TRY IT ::
Omitting the pictures, output all of the records precisely as written.

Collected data

· · · ·

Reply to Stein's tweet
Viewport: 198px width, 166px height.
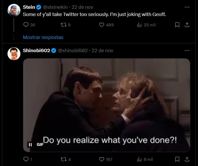(26, 25)
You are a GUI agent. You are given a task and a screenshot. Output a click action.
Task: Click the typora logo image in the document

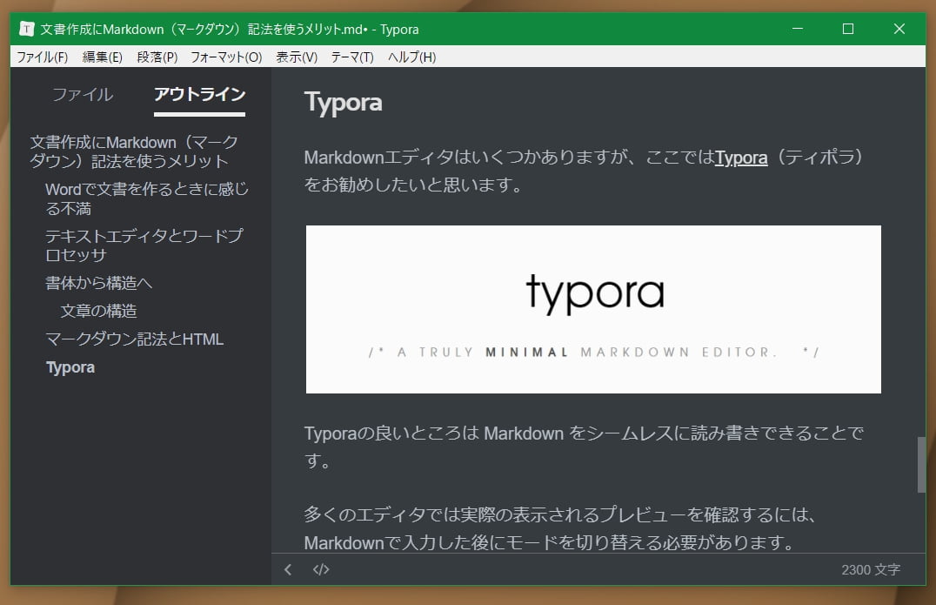[593, 308]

· · · ·

EXPECTED ANSWER ::
Reply to Stein's tweet
Viewport: 198px width, 166px height.
(26, 25)
You are a GUI agent. You are given a task and a screenshot. Output a click action.
Task: Click the typora logo image in the document

[593, 308]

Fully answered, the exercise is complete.